WHAT THE TASK REQUIRES:
Restate word for word each line from the one containing "Click the 品种 column header" through the end of the material, and nothing more. Drop every picture.

------ MATERIAL FOR THIS EXERCISE ------

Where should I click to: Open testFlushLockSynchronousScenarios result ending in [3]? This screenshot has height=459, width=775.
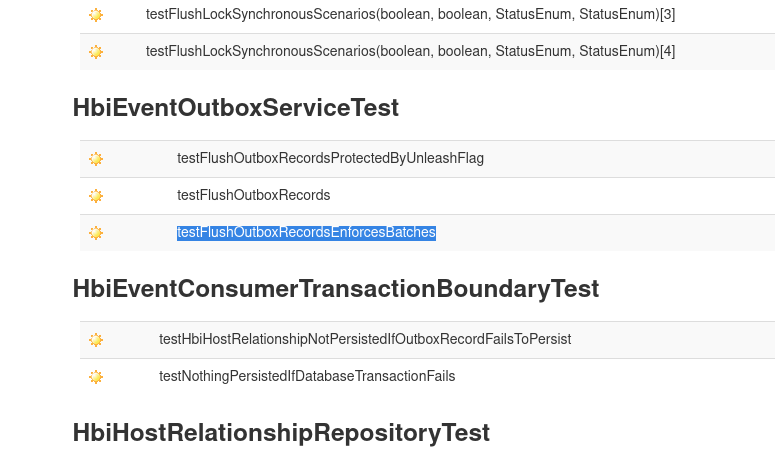coord(410,15)
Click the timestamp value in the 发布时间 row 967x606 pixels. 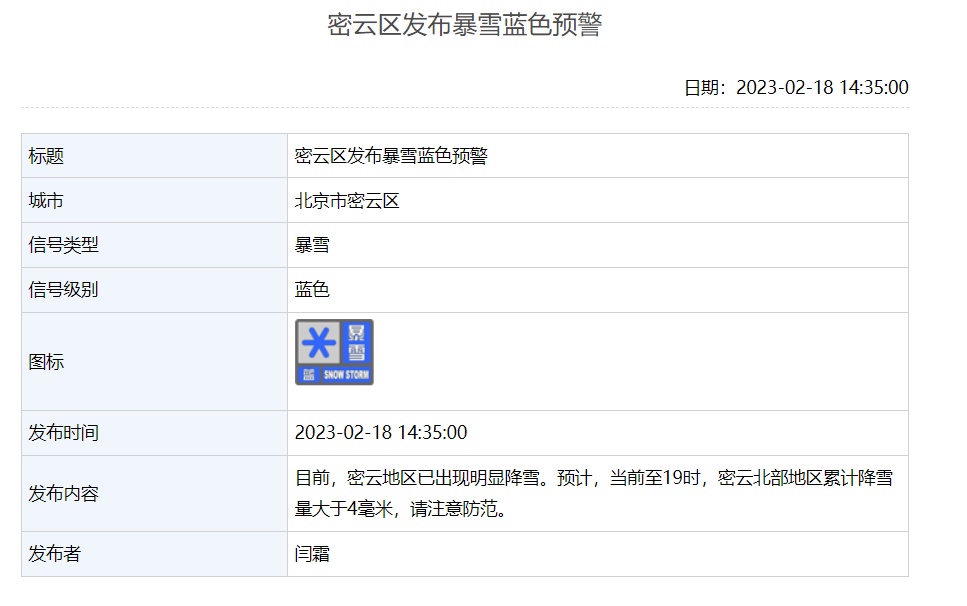pos(381,433)
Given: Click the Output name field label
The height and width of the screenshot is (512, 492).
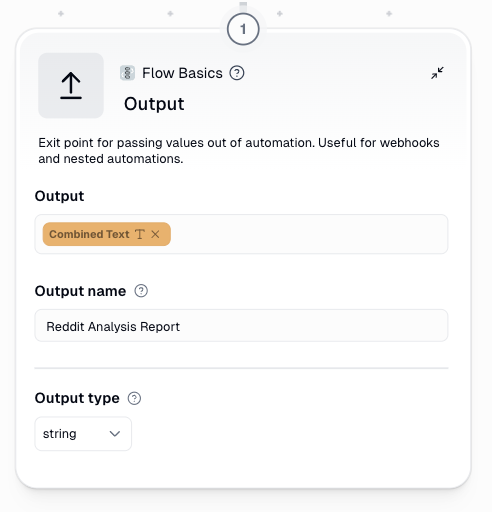Looking at the screenshot, I should (x=80, y=291).
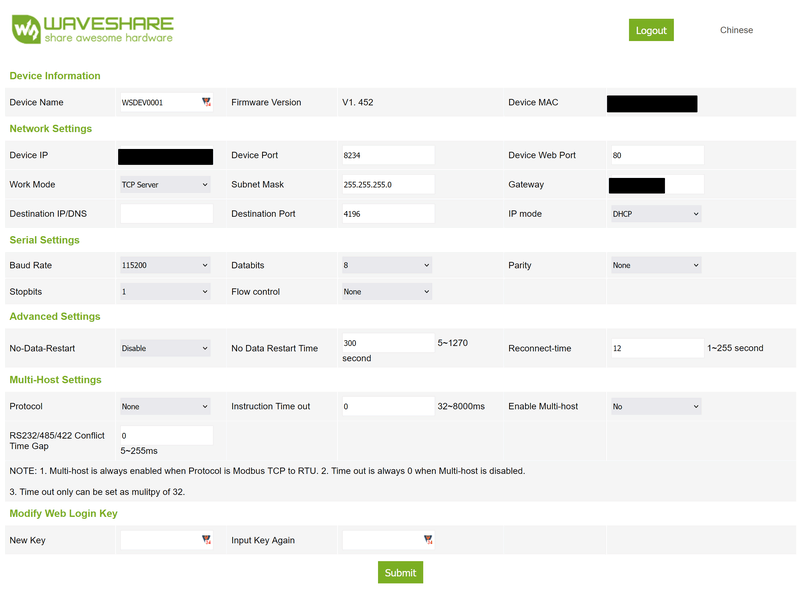Screen dimensions: 800x592
Task: Switch the page language to Chinese
Action: click(x=736, y=30)
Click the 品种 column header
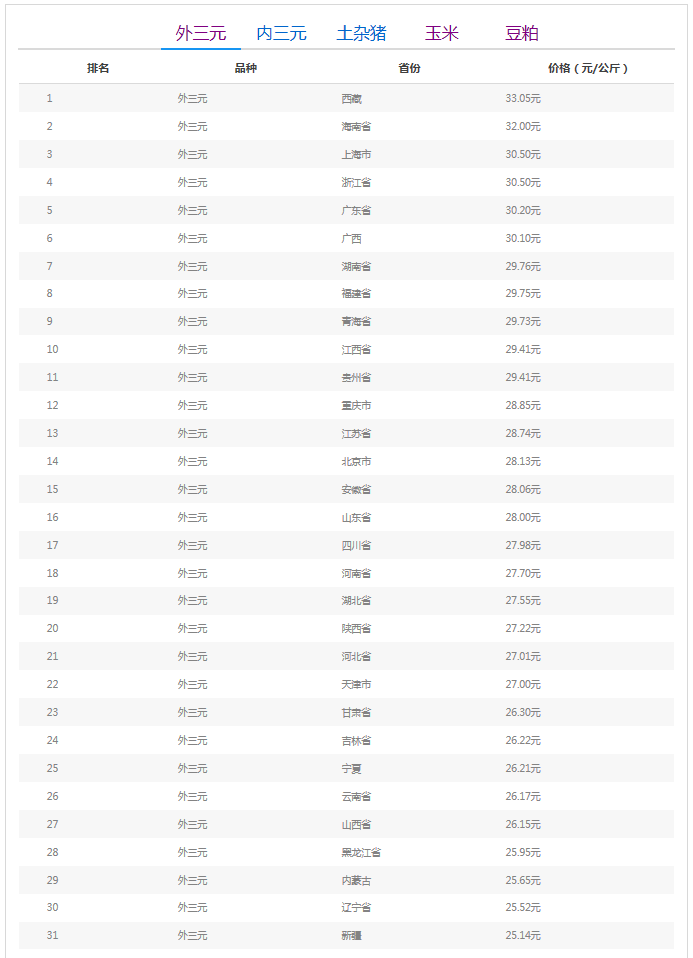Image resolution: width=693 pixels, height=958 pixels. [x=245, y=69]
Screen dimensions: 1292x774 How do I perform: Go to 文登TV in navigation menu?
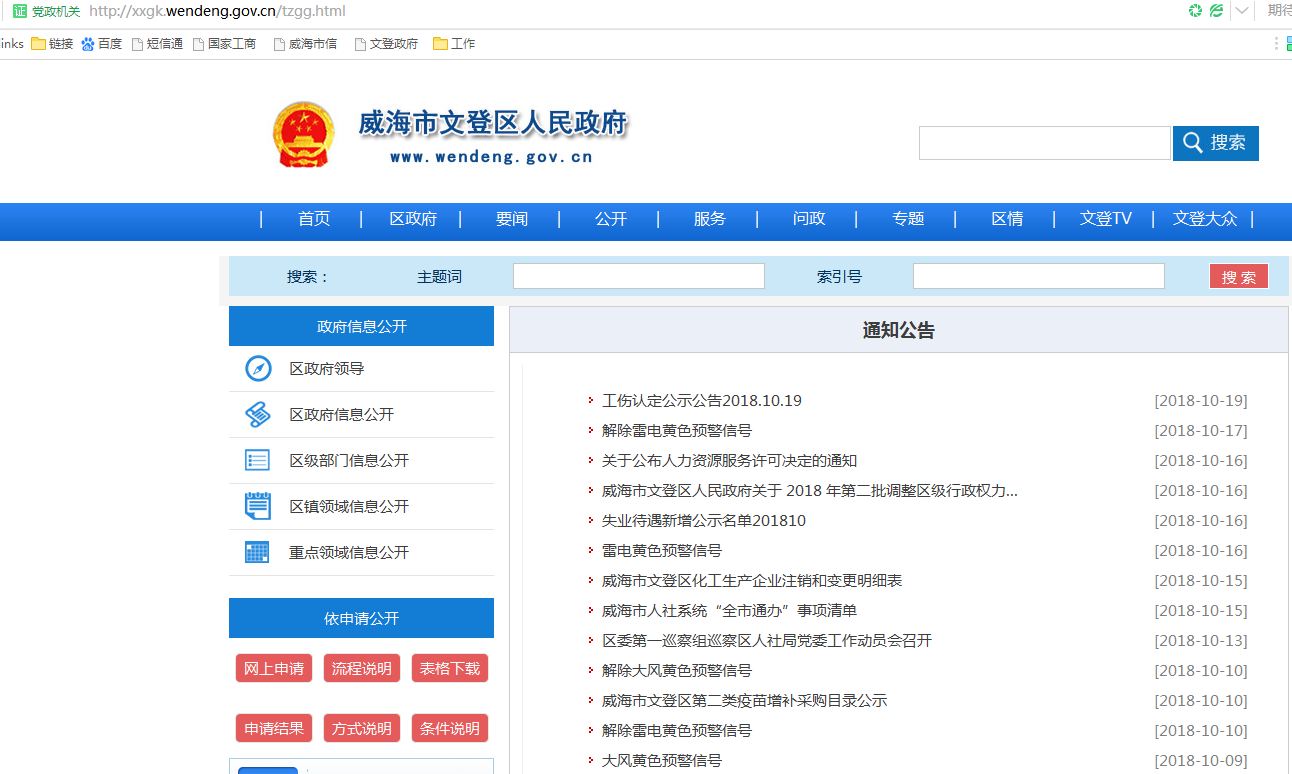[x=1105, y=219]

------

RESPONSE AREA:
Click the 品种 column header
Image resolution: width=693 pixels, height=958 pixels. [x=245, y=69]
Screen dimensions: 1292x774 How do I perform: Go to 文登TV in navigation menu?
[x=1105, y=219]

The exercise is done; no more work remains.